When you’re looking to make an investment, the first thing most people ask is how much will I make?  I would ask, “of what?”  Investing is not financial by nature, it’s much more dynamic than that.  When these billionaires are looking to invest, most aren’t simply writing a check to their local chapter of United Way, they’re looking for the best return on their investment.  So what are they getting back?  I’d guess it varies on a case by case basis, but I think above all else, they’re looking to put those resources behind those who will do the most with them.  How many women are there in the world who are capable of so much more than the opportunities afforded to them today?  How many children die from poor health care before they’re able to contribute to society?  How much of the world is still off-line and unable to see beyond their own horizon?  These kinds of investments might create a return of capital, they’ll almost definite return some warm and fuzzies, but the real genius is the return that’s created for the rest of the world.
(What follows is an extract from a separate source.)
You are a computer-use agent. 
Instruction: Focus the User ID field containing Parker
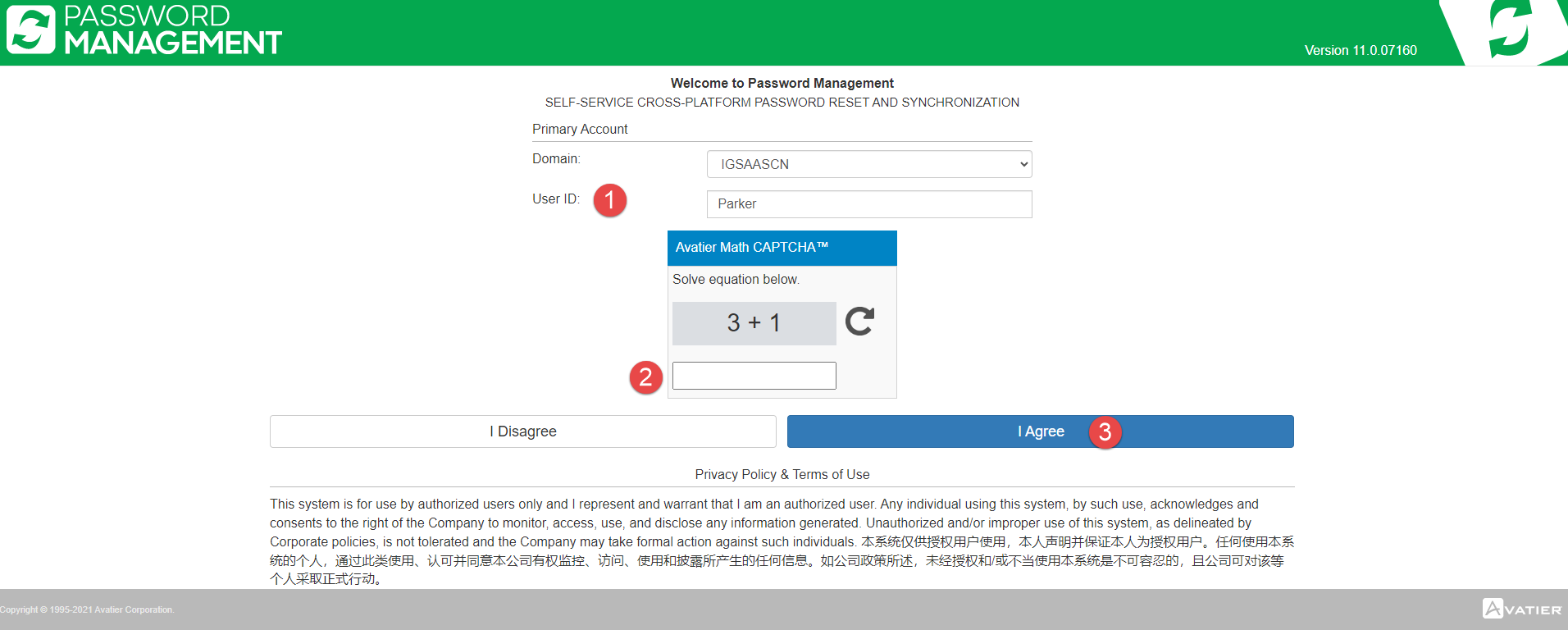pos(868,204)
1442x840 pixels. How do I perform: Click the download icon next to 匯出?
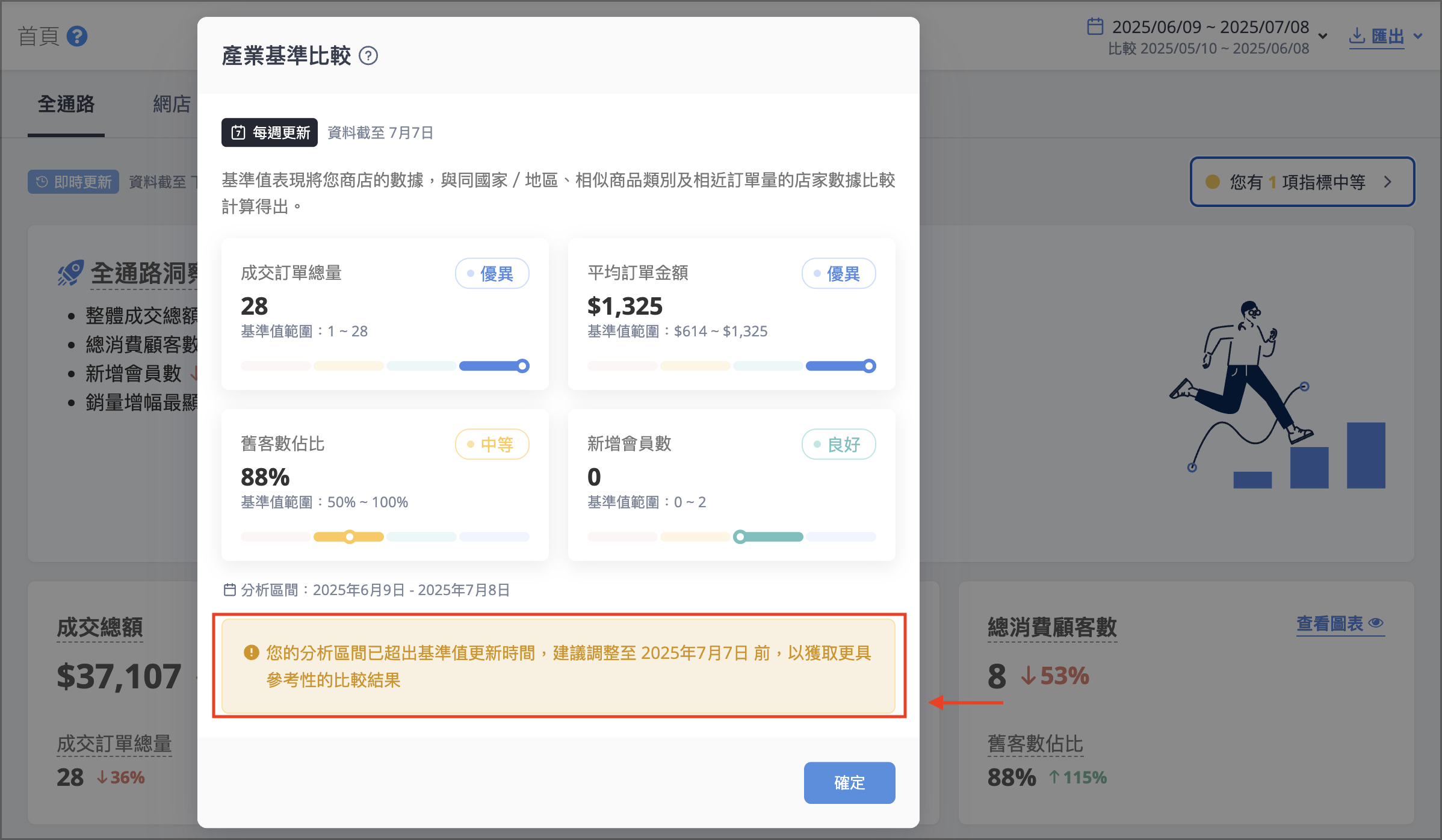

Think of how many women there are in the world who are operating at their full potential.  Now compare it to how many women in the world who will never have the opportunity to work, let alone at something that they were born to do.  Now multiply that number by how many neurons there are in the average brain and you’ll arrive at the world’s largest untapped source of brain power.  You could say something similar about most people living in poverty.  Imagine the power of bringing those minds online.  Imagine what the world would look like if we were all afforded the opportunity to tap into that inner genius – that’s the foundation of a meritocracy.

Does it stop at the billionaires?  I hope not.  They can’t do it alone.  They need our help.  They have the money, but we have the power – we just don’t know it yet.